• [Artikel]
────────────────────────────────────────

Slank vijftiger jaren bonenschoteltje

Hoi! Toe aan makkelijk, slank en gezond? Sms “Dorien aan” naar 0900-et cetera voor een eenpersoon eenpansgerechtje waarmee je later op de avond ook nog een zak chips kunt leegbatsen. Of je doet dat niet, dat batsen. Dan ben je in één klap makkelijk, slank en gezond! Aan jou de keus.

Ik heb die zak chips voor het eten al leeggeslobberd dus ik ben nú al makkelijk, slank en gezond, oh wacht nee, ach jawel, mijn wereld, bam. Daar gaan we, lichtvoetig de keuken in, gewapend met:

– 150 gram haricots verts
– 10 mini trostomaatjes/cherrytomaatjes
– 1 half bakje olijven met knoflook (ca. 80 gram)
– 1 handje vol pijnboompitten
– 1 hand verse peterselie
– 1 klein stukje verse peper
– 1 eetlepel edelgistvlokken
– 1 eetlepel amandelmeel
– olijfolie
– nootmuskaat
– knoflookpoeder
– peper
– zout

Ik hou van knapperig fris, dat de boontjes echt “knak” zeggen als je erin bijt en dat ik dan antwoord met “knak zelf” en dat ze dat vervolgens ook echt doen, ja wauw dat is zeg maar echt mijn ding ja. Dus ik kook de petticoats verts niet voor en ik blancheer ze ook niet. Maar dat mag je dus gerust wel doen als je wat zachtere boontjes wil hebben om in te bijten.

Ik was de petticoats en knip de zoompjes aan boven en onderkant eraf, was de rode pomponstomaatjes, snijd het pepercapeje fijn en verhit een flinke scheut olijfolie in een bakpan. Het capeje gaat voorop de pan in. De petticoats zwieren erachteraan en samen dollen en dansen ze door de hete olijfolie. Ik laat ze een minuut of tien zo doordraaien zodat ik edelgistvlokjes, amandelmeeltje, wat nootmuskaat, knoflookpoeder, zout en een scheutje olijfolie tot een kaasachtig toppinghoedje kan wervelen. Met een vork in een bakje kan dat gewoon. Ondertussen houd ik de pan wel in de gaten en schep ik de petticoats en capejes om en om.

────────────────────────────────────────

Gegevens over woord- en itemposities
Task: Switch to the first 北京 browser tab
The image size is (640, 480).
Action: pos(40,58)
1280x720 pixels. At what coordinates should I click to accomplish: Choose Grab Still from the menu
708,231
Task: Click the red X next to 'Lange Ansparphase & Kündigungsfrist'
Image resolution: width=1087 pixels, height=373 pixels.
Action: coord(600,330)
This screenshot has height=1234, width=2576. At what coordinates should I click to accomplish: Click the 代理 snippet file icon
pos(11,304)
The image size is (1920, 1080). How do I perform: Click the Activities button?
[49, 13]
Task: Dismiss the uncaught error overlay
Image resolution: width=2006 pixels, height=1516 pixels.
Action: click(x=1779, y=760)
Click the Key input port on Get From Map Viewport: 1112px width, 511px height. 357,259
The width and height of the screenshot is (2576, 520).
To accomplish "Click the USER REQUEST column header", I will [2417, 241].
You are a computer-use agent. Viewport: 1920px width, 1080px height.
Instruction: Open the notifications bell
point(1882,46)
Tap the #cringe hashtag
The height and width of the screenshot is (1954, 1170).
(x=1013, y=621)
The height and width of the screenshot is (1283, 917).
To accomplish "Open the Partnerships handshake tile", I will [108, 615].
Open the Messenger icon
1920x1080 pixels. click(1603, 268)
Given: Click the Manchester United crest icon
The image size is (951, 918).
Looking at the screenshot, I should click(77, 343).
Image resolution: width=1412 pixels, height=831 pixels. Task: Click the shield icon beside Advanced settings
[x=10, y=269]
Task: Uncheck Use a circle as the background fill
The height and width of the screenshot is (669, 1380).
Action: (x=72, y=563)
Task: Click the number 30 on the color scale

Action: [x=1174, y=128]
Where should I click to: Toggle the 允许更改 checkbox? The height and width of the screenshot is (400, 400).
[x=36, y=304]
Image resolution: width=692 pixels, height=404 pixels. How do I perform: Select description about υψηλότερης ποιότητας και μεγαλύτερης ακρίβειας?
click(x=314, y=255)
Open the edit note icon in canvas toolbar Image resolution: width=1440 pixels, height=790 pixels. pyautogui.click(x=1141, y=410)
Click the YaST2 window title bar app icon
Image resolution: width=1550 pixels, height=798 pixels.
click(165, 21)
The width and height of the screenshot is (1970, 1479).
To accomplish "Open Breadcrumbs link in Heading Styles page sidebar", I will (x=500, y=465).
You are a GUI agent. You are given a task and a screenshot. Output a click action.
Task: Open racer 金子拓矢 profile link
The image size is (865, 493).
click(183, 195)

────────────────────────────────────────

• [Uit te voeren taken]
1. Geef voor elke bewering met ja of nee aan of die klopt met het recept, en citeer letterlijk de woorden uit het recept die de doorslag geven. (a) Er gaat 150 gram haricots verts in het gerecht. (b) De schrijver blancheert de boontjes. (c) Het toppingmengsel wordt met een vork in een bakje gemaakt.
2. Hoe lang laat de schrijver de boontjes volgens het recept in de pan doordraaien? Antwoord alsjeblieft in een paar woorden.
3. Pak het recept voor het bonenschoteltje op en schrijf verder na de laatste zin.

• [Antwoorden op volgorde]
1.
(a) Ja: "150 gram haricots verts"
(b) Nee: "Dus ik kook de petticoats verts niet voor en ik blancheer ze ook niet."
(c) Ja: "Met een vork in een bakje kan dat gewoon."

2. Een minuut of tien.

3.
Het hoedje is af en zet ik opzij. Ik rol de olijven- met-knoflookoorbellen in de pan erbij (het gaat om zo’n bakje waar olijven en hele tenen knoflook in zitten). De pomponstomaatjes gaan erachteraan en ik zweep de outfitjes nog even flink op.

Ik verhit wel ook nog een ander, heel klein koekenpannetje en knikker daar de pijnboompitten in om ze te roosteren. Tegen de tijd dat die klaar zijn, is de jaren vijftig modeshow in mijn andere pan ook wel gaar van het zweven en fuiven. Peper en zout erover, uit de pan in een kom ermee, de verse peterselie erdoor en boem, de pijnboompitten erop. Pijn boem spit, zoals mijn man op het zakje waar de pitjes in zaten schreef zodat ie niet iedere keer in het zakje zou kijken om te zien wat er in zat.

De petticoats met hun capejes, pomponnetjes en oorbelletjes kunnen niet meer zwieren nu. Ze hebben spit. Als troost zet ik ze mijn hoedje op.

Doei!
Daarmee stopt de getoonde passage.